A frase de hoje, de Schopenhauer: “Os primeiros quarenta anos de vida nos dão o texto.”
Schopenhauer explica por que algumas experiências só fazem sentido com o passar dos anos.

A metáfora que Schopenhauer escreveu perto do fim da vida
Arthur Schopenhauer tinha 63 anos quando publicou, em 1851, a obra Parerga e Paralipomena. Nela, longe dos grandes sistemas filosóficos, ele se dedicou a observar a vida cotidiana, o envelhecimento e o caráter humano. Foi nesse contexto que surgiu a frase: “Os primeiros quarenta anos de vida nos dão o texto; os trinta seguintes, o comentário.” Uma metáfora simples e poderosa sobre como a maturidade transforma a relação de cada pessoa com a própria história. Para o filósofo alemão, os primeiros quarenta anos são dominados pela ação: estudo, escolhas profissionais, relacionamentos, mudanças de cidade, decisões tomadas sob pressão ou impulso. É a fase em que se escreve a narrativa da vida, muitas vezes sem parar para entender o que ela significa.
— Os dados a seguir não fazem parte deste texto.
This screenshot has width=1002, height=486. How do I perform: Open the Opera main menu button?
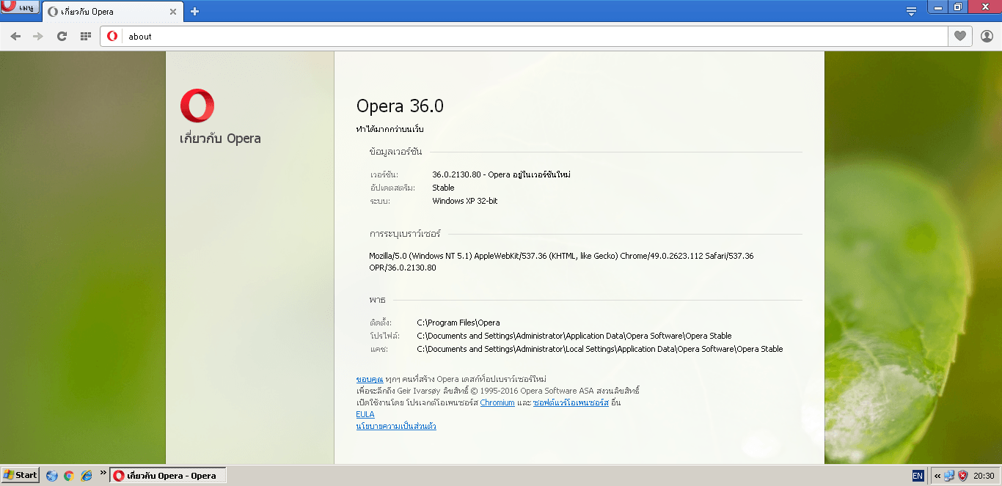(x=20, y=7)
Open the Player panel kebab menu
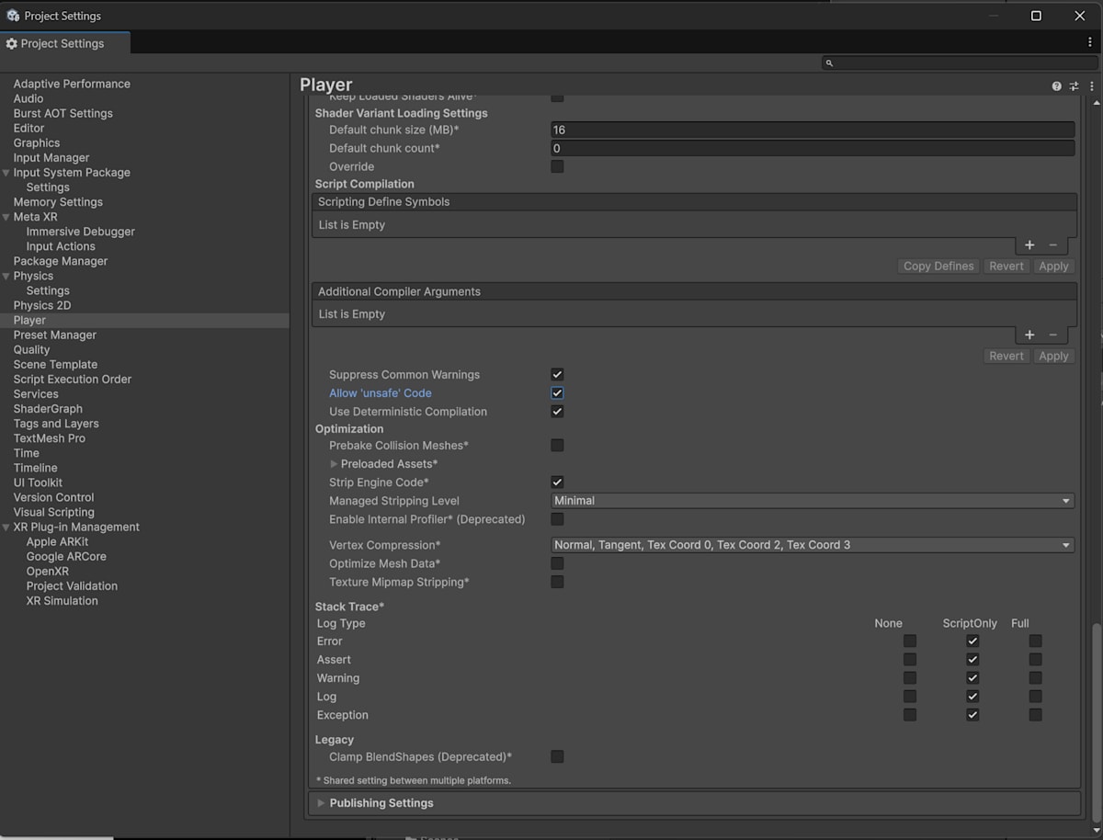 click(1091, 86)
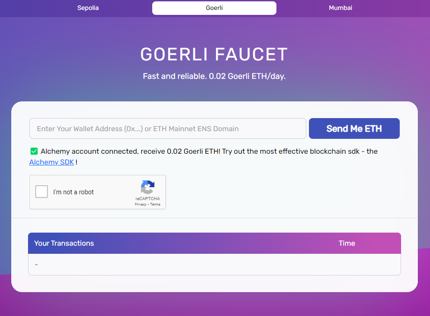Open the Mumbai faucet tab

[x=341, y=8]
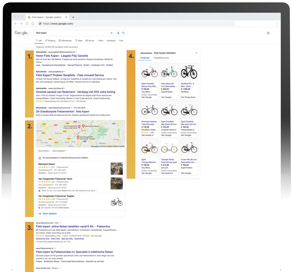Click the voice search microphone icon
Viewport: 292px width, 272px height.
pos(118,33)
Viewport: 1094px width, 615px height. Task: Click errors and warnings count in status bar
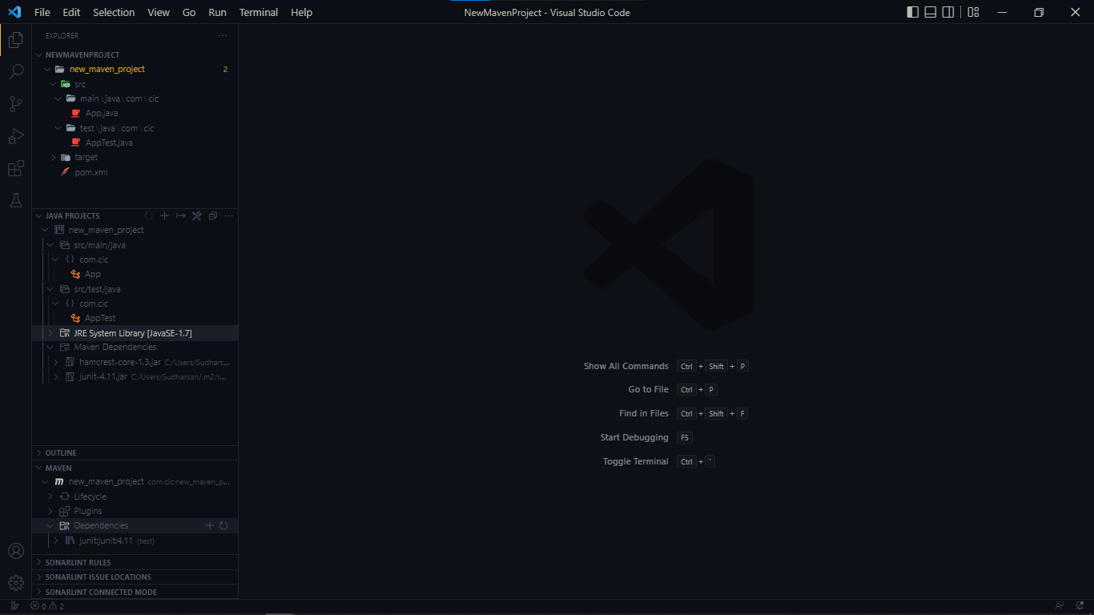tap(47, 606)
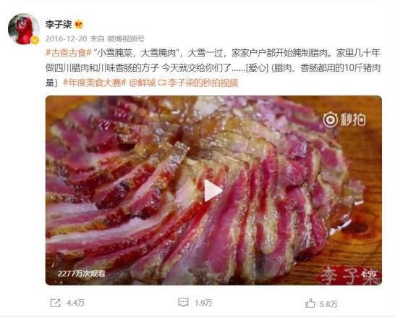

A segunda fase, a partir dos quarenta, é quando começa o trabalho de reflexão, interpretação e ressignificação de tudo que foi vivido.- 📖O texto: os primeiros quarenta anos, marcados por ação, decisões e experiências acumuladas sem muita análise
- 🔍O comentário: os trinta anos seguintes, dedicados a compreender padrões, erros e escolhas que antes não faziam sentido
- 🧠A obra-fonte: a frase veio de Parerga e Paralipomena, publicada em 1851, quando Schopenhauer tinha 63 anos
- ⏳Não é uma data exata: a transição entre as fases é gradual, não acontece de um dia para o outro
Quando o retrovisor começa a fazer mais sentido que o para-brisa
Existe um momento, difícil de nomear, em que as perguntas mudam de tom. Antes você perguntava “o que eu vou fazer?”. Depois dos quarenta, a pergunta começa a ser “por que eu fiz aquilo?”. Esse deslocamento é exatamente o que Schopenhauer chamou de “comentário”: a tentativa de enxergar conexões entre experiências que, na época em que aconteceram, pareciam aleatórias ou inevitáveis. A maturidade não apaga o passado, ela o ilumina de outro ângulo. O filósofo comparou esse processo ao final de um baile de máscaras: quando as fantasias caem, os papéis se revelam e as aparências perdem força. Com a perspectiva do tempo, fica mais fácil enxergar as motivações por trás das próprias atitudes e também das atitudes dos outros. Não é amargura, é clareza. É o que coaches e terapeutas contemporâneos chamam de coerência narrativa, a capacidade de dar sentido à própria trajetória.
O detalhe que muda tudo: Schopenhauer não era um pessimista de mão cheia
A maioria das pessoas associa Arthur Schopenhauer ao pessimismo e à ideia de que o sofrimento é inevitável. E de fato ele tinha lá sua visão sombria do mundo. Mas a frase sobre o texto e o comentário revela um lado menos conhecido: o do filósofo que encontrou, na própria passagem do tempo, uma forma de consolo e de profundidade.O lado otimista de Schopenhauer
A segunda metade da vida não é declínio, é leitura profunda
Estudos contemporâneos de psicologia do envelhecimento confirmam a intuição de Schopenhauer: a maturidade traz ganhos reais em compreensão emocional. A capacidade de interpretar situações complexas, de tolerar ambiguidade e de enxergar perspectivas diferentes costuma crescer com a idade.
O filósofo também lembrava que a vida inclui erros, coragem, resistência e possibilidade de mudança. Seu “comentário” não é uma condenação ao passado, mas um convite à compreensão. Entender o que foi vivido é, em si, uma forma de crescimento.